Mr Dhansay, who appeared for the employee, referred me in his argument to the unreported case of Pillay J in The Marine Coffee Shop and another v Msomi, which appears on SAFLII at [2001] ZALC 81, and specifically the penultimate paragraph, where Pillay J had the following to say:
"The first applicant had sufficient notice of the proceedings … On its own version, it failed to make reasonable enquiries to establish what was required of it in order to defend its rights and to take the necessary steps to do so. In these circumstances, the application for rescission is dismissed with costs.”
In the matter before me, the circumstances are similar.
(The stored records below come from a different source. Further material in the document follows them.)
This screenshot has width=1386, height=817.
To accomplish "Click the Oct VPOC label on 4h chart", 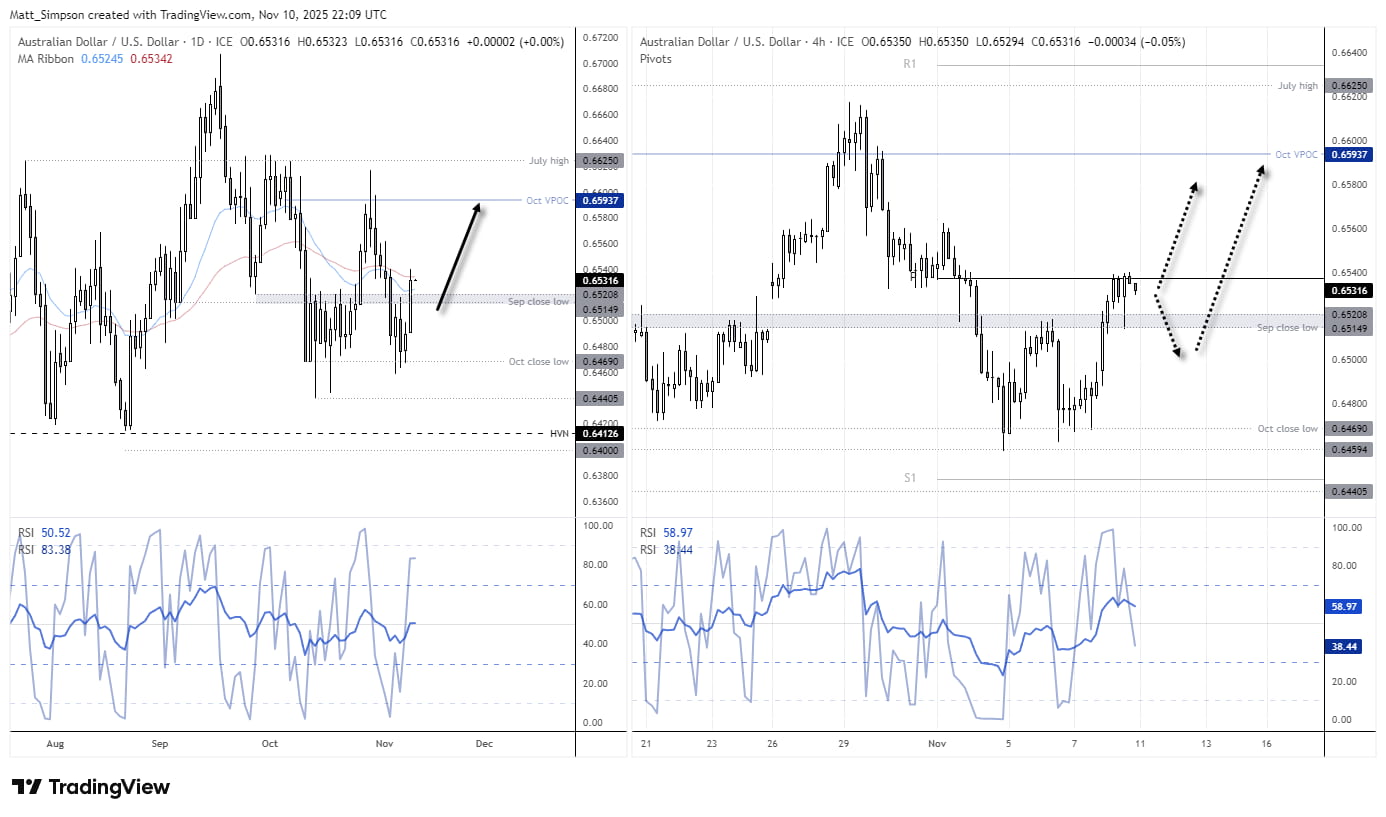I will (1297, 155).
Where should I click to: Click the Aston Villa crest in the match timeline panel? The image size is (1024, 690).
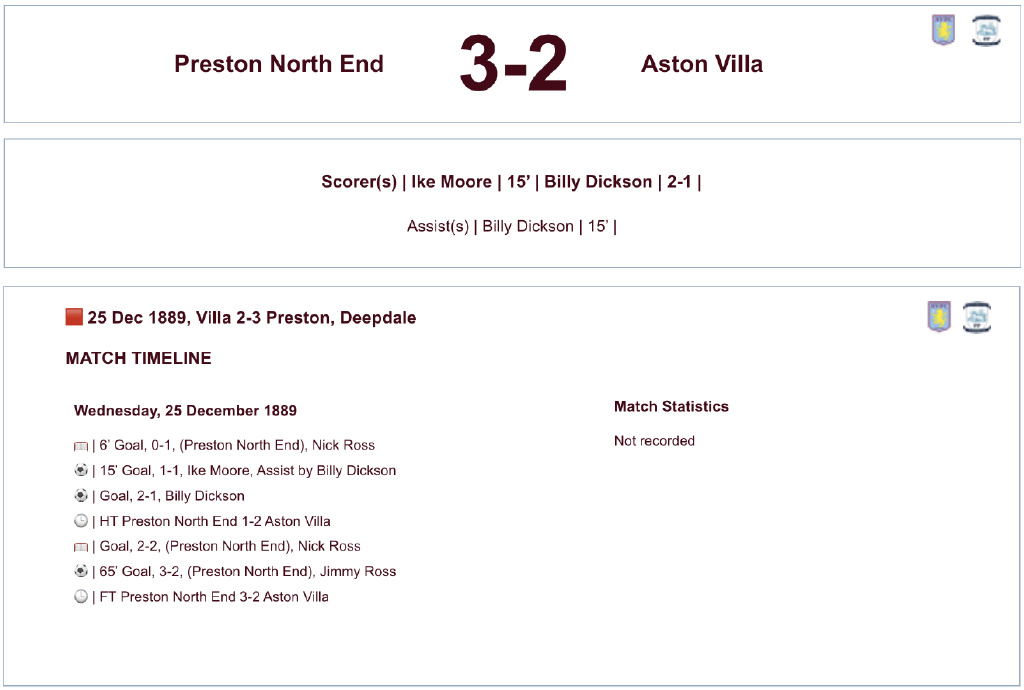939,317
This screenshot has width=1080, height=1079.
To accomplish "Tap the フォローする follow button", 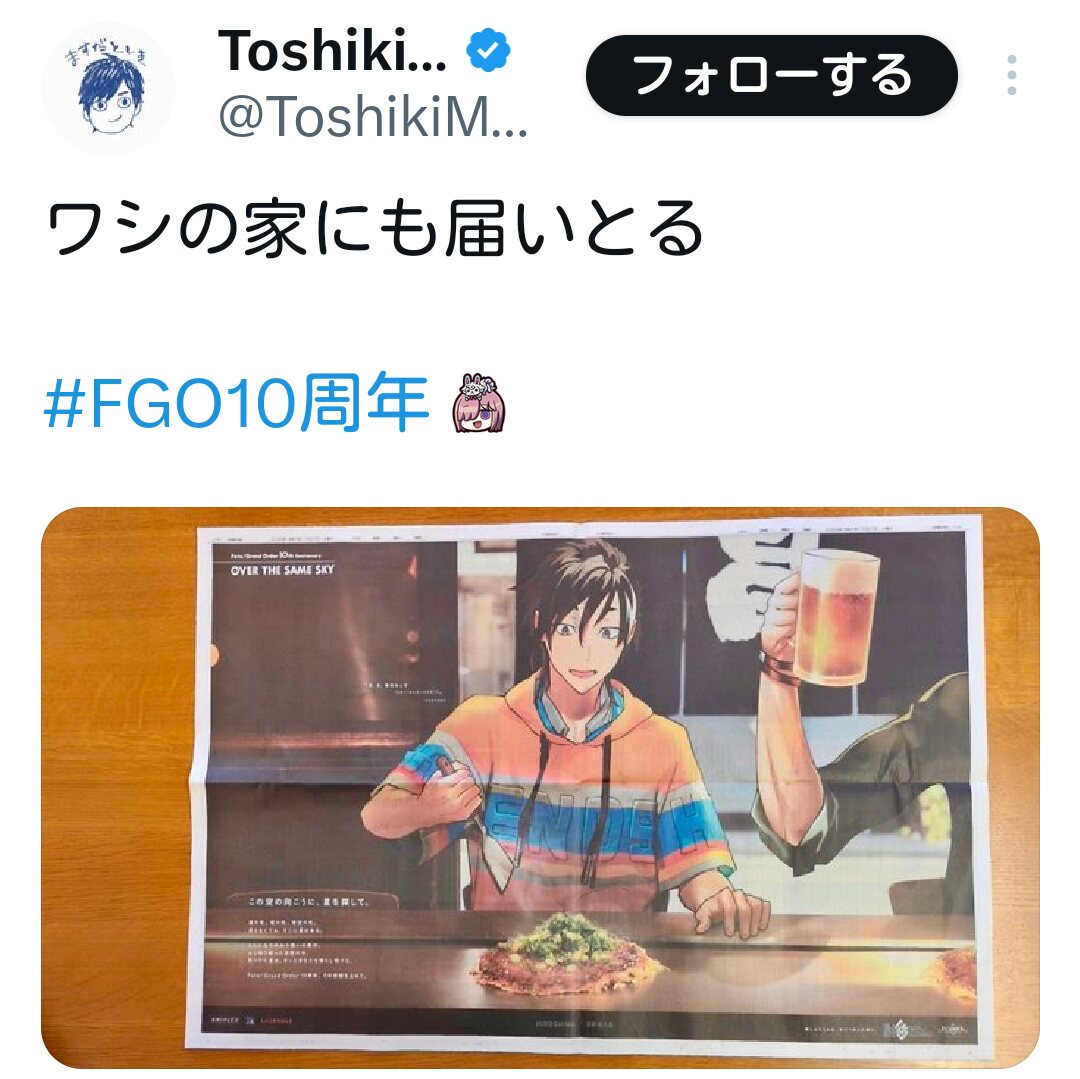I will (x=771, y=75).
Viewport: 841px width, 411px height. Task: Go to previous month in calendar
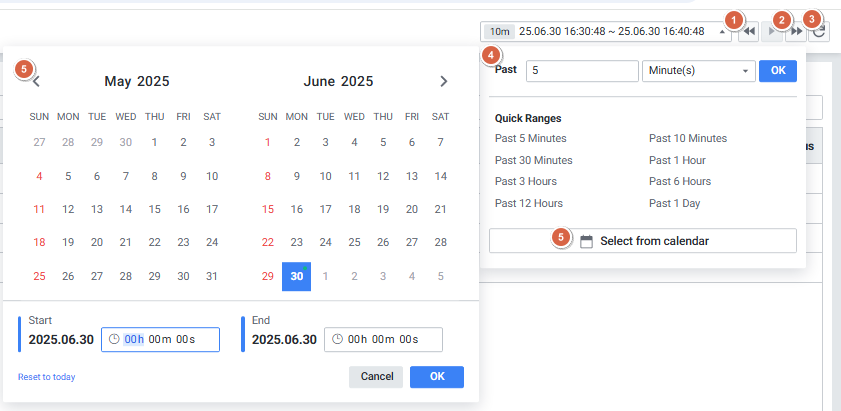click(36, 82)
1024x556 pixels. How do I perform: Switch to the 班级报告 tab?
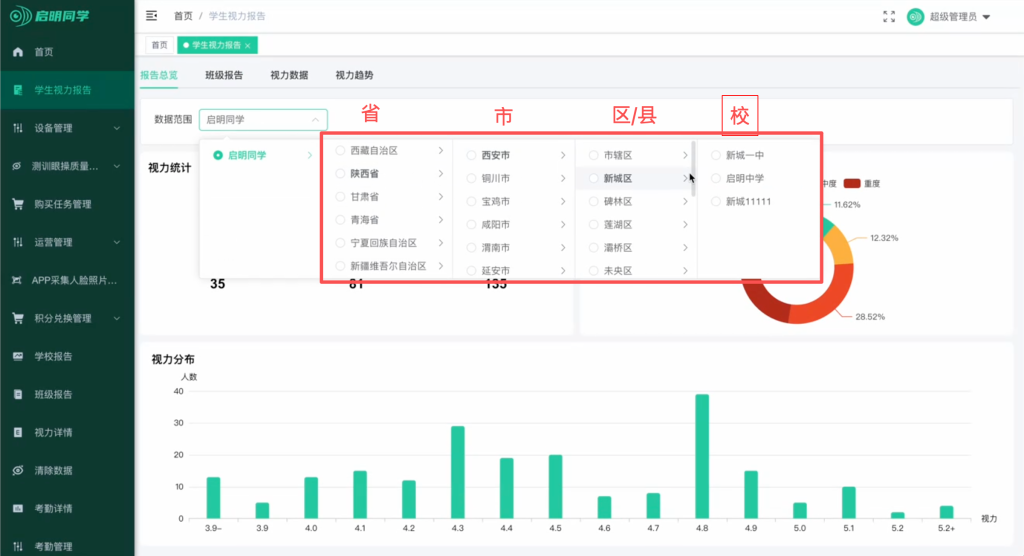click(x=224, y=75)
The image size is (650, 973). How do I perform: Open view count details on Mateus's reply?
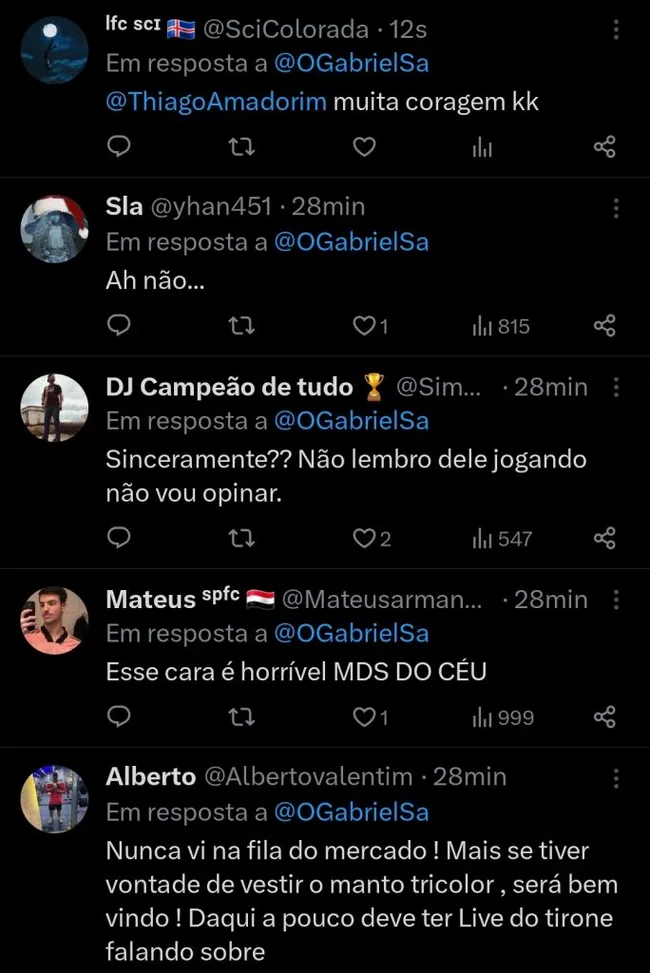(483, 717)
The company’s failure to respond to the statement of case, or to make any further enquiries, amounts, at the very least, to gross negligence.
In that regard, as the Court pointed out in the Edgars case with reference to Chetty v Law Society Transvaal 1985 (2) SA 756 (A):
"A court will not come to the assistance of a defendant whose default was wilful or due to gross negligence.”
And further, that:
"it is not sufficient if only one of these two requirements is met; for obvious reasons a party showing no prospects of success on the merits will fail in an application for rescission of a default judgment against him, no matter how reasonable and convincing the explanation of his default. And orderly judicial process would be negated if, on the other hand, a party who could offer no explanation of his default, other than his disdain of the Rules was nevertheless permitted to have a judgment against him rescinded on the ground that he had reasonable prospects of success on the merits.”
It is clear to me that, even if the respondent may have some prospects of success on the merits, his explanation for the default amounts to no more than gross negligence.
In those circumstances, the application for rescission must fail. In law and fairness, costs should follow the result.
THE APPLICATION FOR RESCISSION IS DISMISSED WITH COSTS.
____________________
STEENKAMP, J
For the applicant: Adv A Coetzee
Instructed by: Brink & Thomas Inc.
For the respondent: AS Dhansay of Parker attorneys.